**Study material:**
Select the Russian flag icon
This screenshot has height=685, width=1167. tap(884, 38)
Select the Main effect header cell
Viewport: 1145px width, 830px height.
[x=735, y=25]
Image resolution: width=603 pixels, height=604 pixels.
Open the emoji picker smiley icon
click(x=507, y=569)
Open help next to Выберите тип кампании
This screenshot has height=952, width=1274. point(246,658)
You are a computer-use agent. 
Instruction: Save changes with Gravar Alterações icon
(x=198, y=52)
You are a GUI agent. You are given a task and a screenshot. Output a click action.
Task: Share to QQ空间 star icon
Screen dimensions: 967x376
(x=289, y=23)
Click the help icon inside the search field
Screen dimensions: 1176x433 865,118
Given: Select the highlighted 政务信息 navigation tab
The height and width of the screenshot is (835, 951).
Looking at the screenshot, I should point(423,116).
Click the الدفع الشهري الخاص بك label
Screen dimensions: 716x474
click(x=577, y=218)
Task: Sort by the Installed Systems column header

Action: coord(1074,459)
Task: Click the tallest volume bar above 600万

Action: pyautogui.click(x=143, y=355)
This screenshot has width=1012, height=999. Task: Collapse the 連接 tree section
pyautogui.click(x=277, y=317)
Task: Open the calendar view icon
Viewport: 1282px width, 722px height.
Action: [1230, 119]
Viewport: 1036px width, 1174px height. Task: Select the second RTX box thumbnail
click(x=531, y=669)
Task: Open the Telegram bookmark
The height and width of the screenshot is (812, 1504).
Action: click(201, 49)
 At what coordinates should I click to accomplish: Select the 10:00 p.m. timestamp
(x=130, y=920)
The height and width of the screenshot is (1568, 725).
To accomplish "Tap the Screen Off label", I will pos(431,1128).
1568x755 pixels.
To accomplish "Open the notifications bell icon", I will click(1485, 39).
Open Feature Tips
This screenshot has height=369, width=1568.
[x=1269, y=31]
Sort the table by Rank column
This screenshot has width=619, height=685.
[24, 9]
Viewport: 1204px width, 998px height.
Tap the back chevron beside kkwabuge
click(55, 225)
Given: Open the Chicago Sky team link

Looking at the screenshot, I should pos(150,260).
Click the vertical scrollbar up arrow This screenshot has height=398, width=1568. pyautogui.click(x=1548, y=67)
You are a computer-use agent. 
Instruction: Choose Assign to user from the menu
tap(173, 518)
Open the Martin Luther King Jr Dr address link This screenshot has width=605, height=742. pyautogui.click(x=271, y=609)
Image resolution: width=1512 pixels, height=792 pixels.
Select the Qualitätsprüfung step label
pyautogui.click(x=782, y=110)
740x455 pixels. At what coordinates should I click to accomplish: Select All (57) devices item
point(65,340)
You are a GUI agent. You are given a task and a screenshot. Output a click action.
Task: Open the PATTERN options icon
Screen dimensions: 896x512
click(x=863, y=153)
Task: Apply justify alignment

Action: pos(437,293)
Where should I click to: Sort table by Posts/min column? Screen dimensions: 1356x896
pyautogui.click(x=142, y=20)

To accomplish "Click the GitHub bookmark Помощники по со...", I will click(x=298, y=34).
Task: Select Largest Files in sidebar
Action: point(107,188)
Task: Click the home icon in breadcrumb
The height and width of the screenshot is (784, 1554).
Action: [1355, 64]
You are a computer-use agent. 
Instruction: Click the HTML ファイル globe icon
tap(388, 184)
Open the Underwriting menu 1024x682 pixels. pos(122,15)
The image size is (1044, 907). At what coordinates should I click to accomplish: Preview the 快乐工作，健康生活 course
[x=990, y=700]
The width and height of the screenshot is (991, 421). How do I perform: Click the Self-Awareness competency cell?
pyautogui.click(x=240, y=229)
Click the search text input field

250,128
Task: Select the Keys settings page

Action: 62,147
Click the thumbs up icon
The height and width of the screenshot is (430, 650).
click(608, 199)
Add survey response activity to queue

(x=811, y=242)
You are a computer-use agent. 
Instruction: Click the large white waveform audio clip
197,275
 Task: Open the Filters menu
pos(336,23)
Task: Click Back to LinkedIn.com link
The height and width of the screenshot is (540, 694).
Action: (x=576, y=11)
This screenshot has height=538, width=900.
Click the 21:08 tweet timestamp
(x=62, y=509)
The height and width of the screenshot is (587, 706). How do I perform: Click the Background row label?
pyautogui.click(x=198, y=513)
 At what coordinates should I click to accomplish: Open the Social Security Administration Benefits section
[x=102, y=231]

**Exercise instructions:** Line by line, output the listing above without alteration.

**Result below:**
Select the Russian flag icon
This screenshot has height=685, width=1167. tap(884, 38)
Select the Main effect header cell
Viewport: 1145px width, 830px height.
[x=735, y=25]
Image resolution: width=603 pixels, height=604 pixels.
Open the emoji picker smiley icon
click(x=507, y=569)
Open help next to Выберите тип кампании
This screenshot has height=952, width=1274. point(246,658)
You are a computer-use agent. 
Instruction: Save changes with Gravar Alterações icon
(x=198, y=52)
You are a GUI agent. You are given a task and a screenshot. Output a click action.
Task: Share to QQ空间 star icon
Screen dimensions: 967x376
(x=289, y=23)
Click the help icon inside the search field
Screen dimensions: 1176x433 865,118
Given: Select the highlighted 政务信息 navigation tab
The height and width of the screenshot is (835, 951).
Looking at the screenshot, I should point(423,116).
Click the الدفع الشهري الخاص بك label
Screen dimensions: 716x474
click(x=577, y=218)
Task: Sort by the Installed Systems column header

Action: coord(1074,459)
Task: Click the tallest volume bar above 600万

Action: pyautogui.click(x=143, y=355)
This screenshot has width=1012, height=999. Task: Collapse the 連接 tree section
pyautogui.click(x=277, y=317)
Task: Open the calendar view icon
Viewport: 1282px width, 722px height.
Action: [1230, 119]
Viewport: 1036px width, 1174px height. Task: Select the second RTX box thumbnail
click(x=531, y=669)
Task: Open the Telegram bookmark
The height and width of the screenshot is (812, 1504).
Action: click(201, 49)
 At what coordinates should I click to accomplish: Select the 10:00 p.m. timestamp
(x=130, y=920)
The height and width of the screenshot is (1568, 725).
To accomplish "Tap the Screen Off label", I will pos(431,1128).
1568x755 pixels.
To accomplish "Open the notifications bell icon", I will click(1485, 39).
Open Feature Tips
This screenshot has height=369, width=1568.
[x=1269, y=31]
Sort the table by Rank column
This screenshot has width=619, height=685.
[24, 9]
Viewport: 1204px width, 998px height.
Tap the back chevron beside kkwabuge
click(55, 225)
Given: Open the Chicago Sky team link

Looking at the screenshot, I should pos(150,260).
Click the vertical scrollbar up arrow This screenshot has height=398, width=1568. pyautogui.click(x=1548, y=67)
You are a computer-use agent. 
Instruction: Choose Assign to user from the menu
tap(173, 518)
Open the Martin Luther King Jr Dr address link This screenshot has width=605, height=742. pyautogui.click(x=271, y=609)
Image resolution: width=1512 pixels, height=792 pixels.
Select the Qualitätsprüfung step label
pyautogui.click(x=782, y=110)
740x455 pixels. At what coordinates should I click to accomplish: Select All (57) devices item
point(65,340)
You are a GUI agent. You are given a task and a screenshot. Output a click action.
Task: Open the PATTERN options icon
Screen dimensions: 896x512
click(x=863, y=153)
Task: Apply justify alignment

Action: pos(437,293)
Where should I click to: Sort table by Posts/min column? Screen dimensions: 1356x896
pyautogui.click(x=142, y=20)

To accomplish "Click the GitHub bookmark Помощники по со...", I will click(x=298, y=34).
Task: Select Largest Files in sidebar
Action: point(107,188)
Task: Click the home icon in breadcrumb
The height and width of the screenshot is (784, 1554).
Action: [1355, 64]
You are a computer-use agent. 
Instruction: Click the HTML ファイル globe icon
tap(388, 184)
Open the Underwriting menu 1024x682 pixels. pos(122,15)
The image size is (1044, 907). At what coordinates should I click to accomplish: Preview the 快乐工作，健康生活 course
[x=990, y=700]
The width and height of the screenshot is (991, 421). How do I perform: Click the Self-Awareness competency cell?
pyautogui.click(x=240, y=229)
Click the search text input field

250,128
Task: Select the Keys settings page

Action: 62,147
Click the thumbs up icon
The height and width of the screenshot is (430, 650).
click(608, 199)
Add survey response activity to queue

(x=811, y=242)
You are a computer-use agent. 
Instruction: Click the large white waveform audio clip
197,275
 Task: Open the Filters menu
pos(336,23)
Task: Click Back to LinkedIn.com link
The height and width of the screenshot is (540, 694).
Action: (x=576, y=11)
This screenshot has height=538, width=900.
Click the 21:08 tweet timestamp
(x=62, y=509)
The height and width of the screenshot is (587, 706). How do I perform: Click the Background row label?
pyautogui.click(x=198, y=513)
 At what coordinates should I click to accomplish: Open the Social Security Administration Benefits section
[x=102, y=231]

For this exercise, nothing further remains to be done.